JAWAB: Shalat malam termasuk shalat sunnah mutlak yang tidak dibatasi dengan jumlah raka’at tertentu. Al-Bukhari meriwayatkan dalam Shahih-nya:
عَنْ ابْنِ عُمَرَ قَالَ رَسُولُ اللهِ عَلَيْهِ السَّلاَم صَلاَةُ اللَّيْلِ مَثْنَى مَثْنَى فَإِذَا خَشِيَ أَحَدُكُمْ الصُّبْحَ صَلَّى رَكْعَةً وَاحِدَةً تُوتِرُ لَهُ مَا قَدْ صَلَّى
“Dari Ibnu Umar, Rasulullah shallallahu ‘alaihi wasallam bersabda: “Shalat malam dikerjakan 2 raka’at, 2 raka’at. Apabila salah seorang kamu khawatir shubuh, shalatlah 1 raka’at, sebagai witir bagi shalat yang telah dikerjakan.” (HR. al-Bukhari [990]).
Hadits di atas memberikan pengertian, bahwa shalat malam tidak memiliki batas tertentu, misalnya harus 8 atau 10 raka’at.
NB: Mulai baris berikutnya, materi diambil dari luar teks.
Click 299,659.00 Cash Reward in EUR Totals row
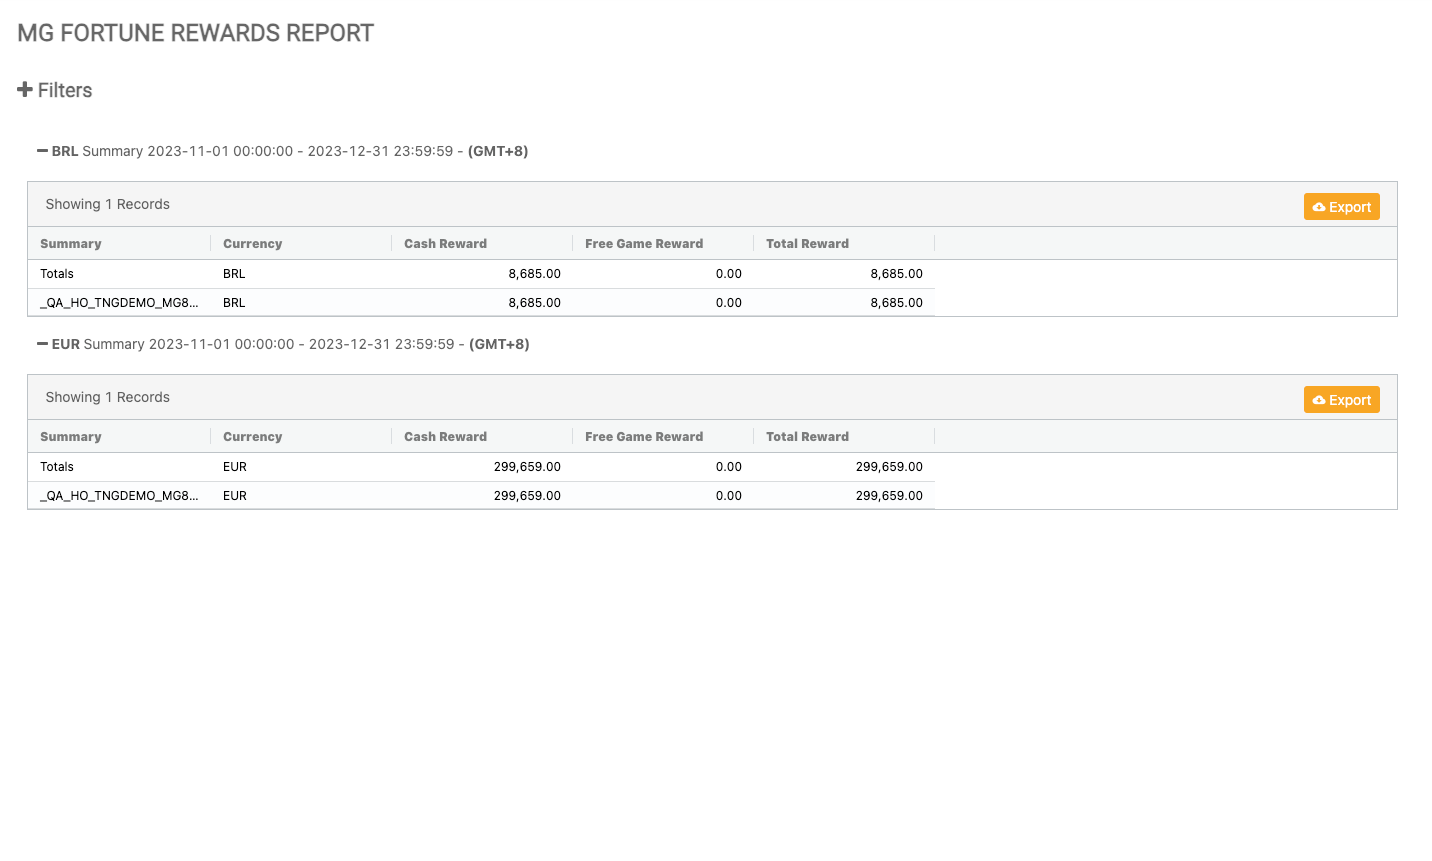This screenshot has height=861, width=1432. click(527, 467)

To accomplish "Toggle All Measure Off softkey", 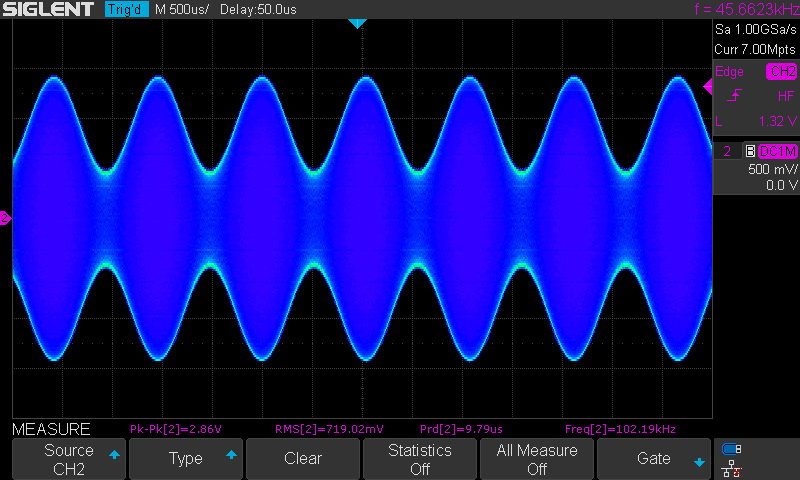I will pos(537,459).
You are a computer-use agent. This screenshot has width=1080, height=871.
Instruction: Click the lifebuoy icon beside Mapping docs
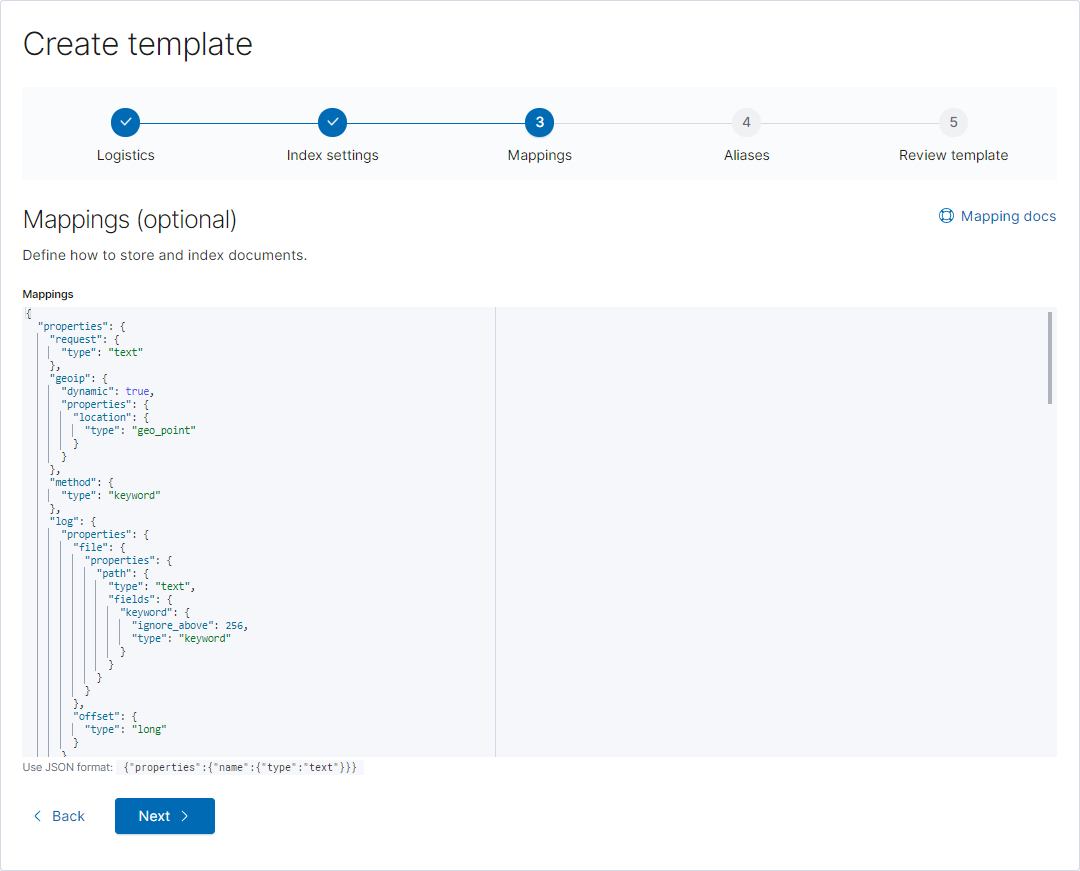946,216
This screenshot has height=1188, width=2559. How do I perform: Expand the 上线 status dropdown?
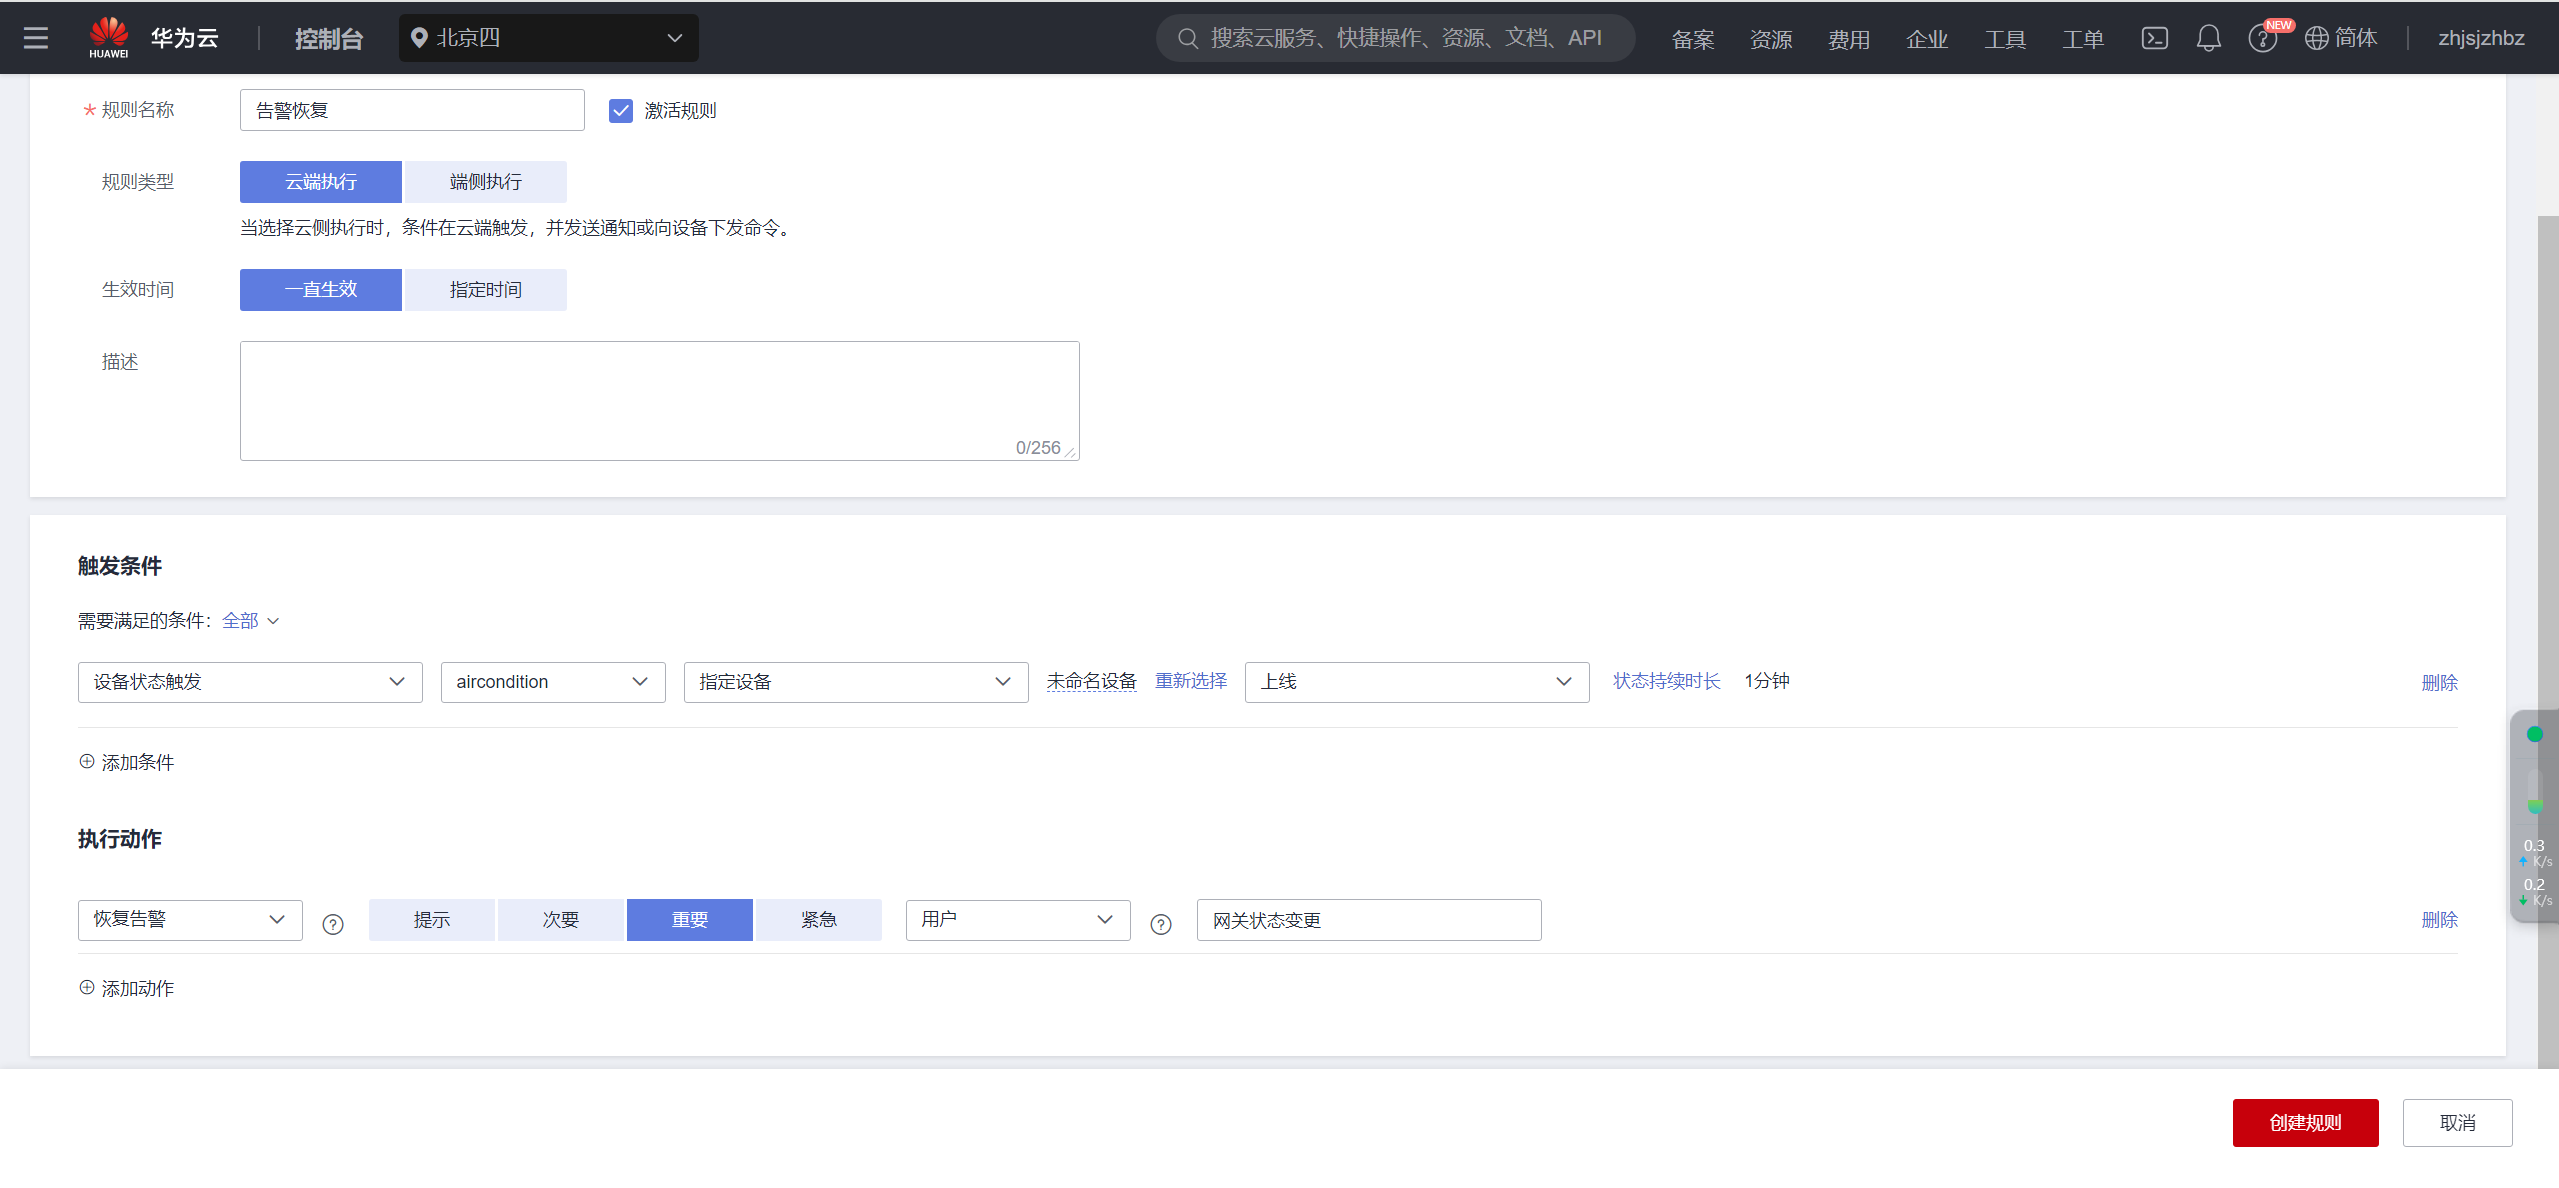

Akan tetapi shalat malam boleh dikerjakan berapa saja, dengan dilaksanakan 2 raka’at, 2 raka’at. Dalam hadits lain juga diriwayatkan:
عَنْ اَبِيْ هُرَيْرَةَ قَالَ قَالَ رَسُوْلُ اللهِ صَلىَّ اللهُ عَلَيْهِ وَسَلَّمَ لاَ تُوْتِرُوْا بِثَلاَثٍ تَشَبَّهُوْا بِالْمَغْرِبِ وَلَكِنْ اَوْتِرُوْا بِخَمْسٍ أَوْ بِسَبْعٍ أَوْ بِتِسْعٍ أَوْ بِاِحْدَى عَشَرَةَ رَكْعَةً أَوْ اَكْثَرَ مِنْ ذَلِكَ. أَخْرَجَهُ الْحَاكِمُ ، وَالْبَيْهَقِىُّ وَصَحَّحَهُ ابْنُ حِبَّانَ.
“Abu Hurairah radhiyallahu ‘anhu berkata: “Rasulullah shallallahu ‘alaihi wasallam bersabda: “Janganlah kalian mengerjakan shalat witir 3 raka’at, menyerupai shalat maghrib. Akan tetapi berwitirlah 5, 7, 9. 11 raka’at, atau lebih banyak dari itu.” (HR. al-Hakim dalam al-Mustadrak [1/446], al-Baihaqi dalam al-Sunan al-Kubra [3/31], Ibnu Hibban dalam Shahih-nya [6/185], Ibnu al-Mundzir dalam al-Ausath [5/184]). Hadits ini dishahihkan oleh Ibnu Hibban, al-Hakim, al-Dzahabi dan al-Hafizh Ibnu Hajar dalam Talkhish al-Habir.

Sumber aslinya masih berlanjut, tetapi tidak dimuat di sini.